Beim 4:0-Erfolg überzeigte Liestals Goalgetter vom Dienst, Florian Hengel, mit einem lupenreinen Hattrick in der ersten halben Stunde. «Wir haben uns gut auf ihn eingestellt und vorbereitet, aber bei einem solch guten Spieler weiss man nie, was kommt», gestand Allschwil-Trainer Sohail Bamassy nach dem Spiel ein. Mit einem Flachschuss und zwei Lobtoren innert einer Minute entschied der Franzose das Spiel praktisch im Alleingang und erzielte seine Saisontore 19 bis 21.
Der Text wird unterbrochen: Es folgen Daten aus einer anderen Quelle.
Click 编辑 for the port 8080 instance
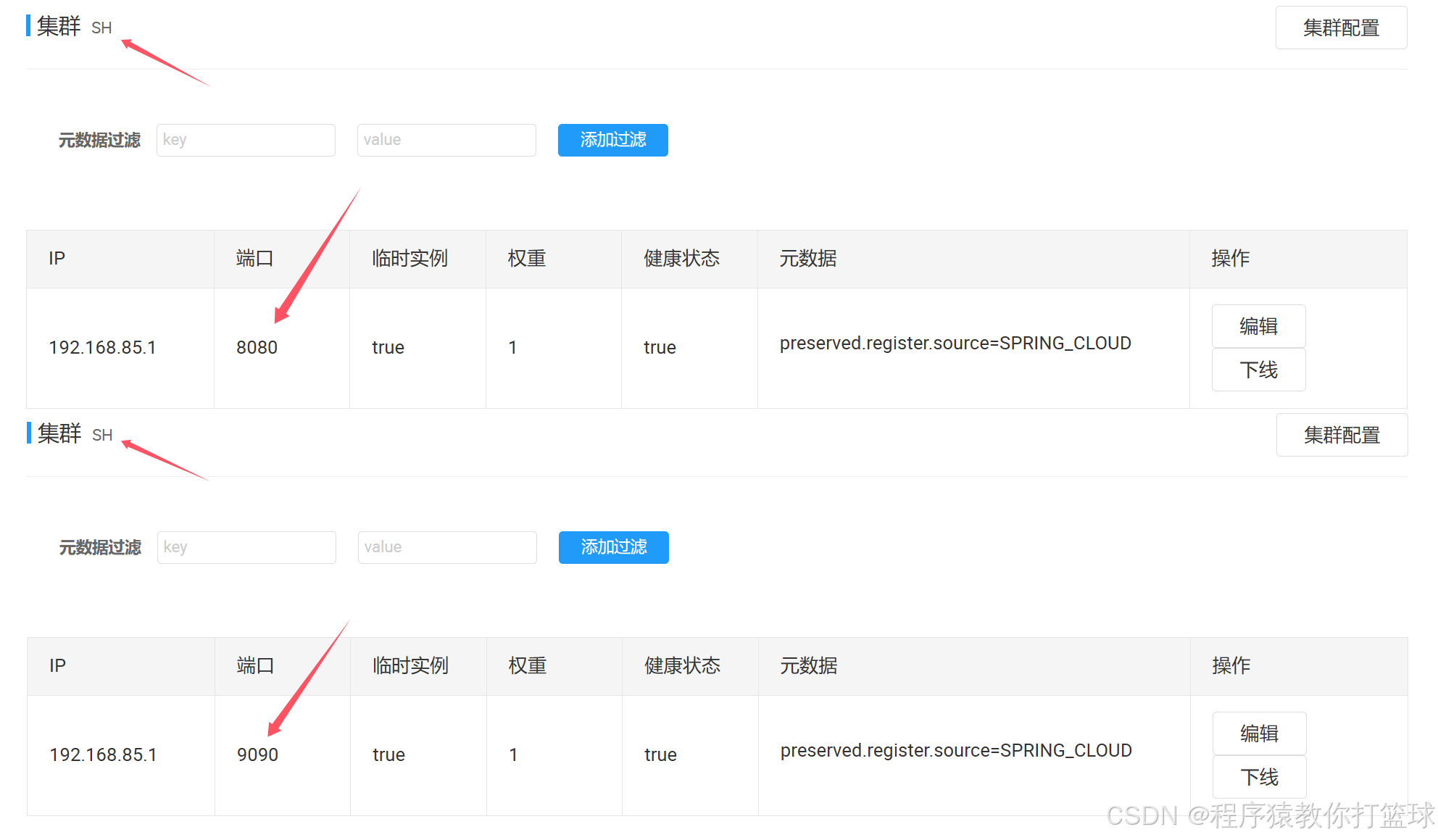 1258,326
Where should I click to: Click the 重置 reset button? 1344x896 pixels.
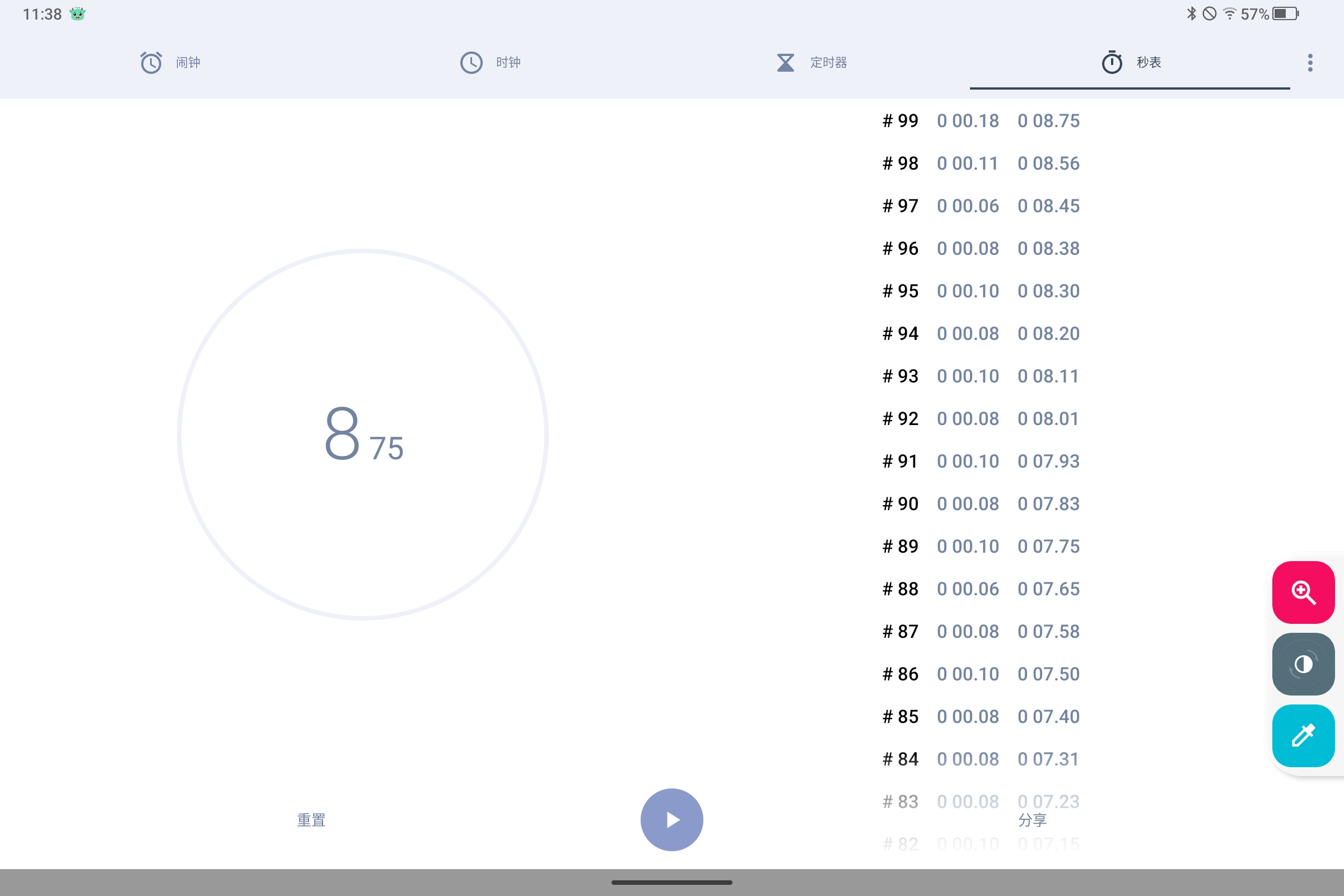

Allschwil spielte nicht einmal schlecht mit, doch zwei Mal trafen die Gäste das Aluminium, ansonsten scheiterten sie am starken Liestal-Goalie Mathieu Wolownik. «Wir haben bisher eine sehr gute Rückrunde gespielt, nun gab es mal wieder eine Baisse, das kann passieren», meinte Bamassy, «schade nur, dass diese wieder gegen Liestal sein musste.» In der Meisterschaft war der FCA seit dem 23. März ungeschlagen und konnte die letzten vier Spiele allesamt gewinnen.

Fokus auf den Cup

Liestal-Trainer Massimo Saracino konnte zufrieden sein mit der Leistung seiner Mannschaft. Grosse Ziele hegt Saracino in der Liga jedoch nicht mehr: «Platz vier zu erreichen, wäre schön, am Wichtigsten ist es jedoch, die Konzentration möglichst hochzuhalten, um das Cup-Qualifikationsspiel gegen Eschbach gewinnen zu können», erklärt der seit Winter amtierende Trainer des FCL. Zudem wolle man noch im Derby gegen Dornach punkten. Bald gilt es, die Zeit ab dem Sommer zu planen. Saracino wird laut eigener Aussage wohl weiterhin an der Seitenlinie stehen. Auch der Grossteil des Teams bleibt zusammen, ebenso wie Florian Hengel seine Künste weiterhin für Liestal zelebrieren soll. Man darf gespannt sein, ob der Ex-YB-Junior nächstes Jahr tatsächlich weiterhin auf dem Gitterli auflaufen wird. Der Fakt, dass Hengel auf der Liestal-Geschäftsstelle arbeitet, spricht für einen Verbleib des 23-Jährigen.

Allschwiler Team bleibt bestehen

Mehr zur Zukunft sagen kann Sohail Bamassy. Er selbst bleibt sicherlich Trainer der Allschwiler und «im Gegensatz zu den Vorjahren, gibt es nur wenige Transfers im Sommer.» Je drei Abgänge und Zuzüge wird die Mannschaft verkraften müssen, was eine überschaubare Anzahl darstellt. So kann der FCA vielleicht für einmal auch eine gute Vorrunde spielen, denn das Team war in den letzten Jahren dafür bekannt, jeweils eine verkorkste Hinrunde mit einer guten Rückrunde zu kompensieren. Bamassy: «Wenn uns endlich auch ein guter Herbst gelingen sollte, ist eine Topplatzierung möglich.»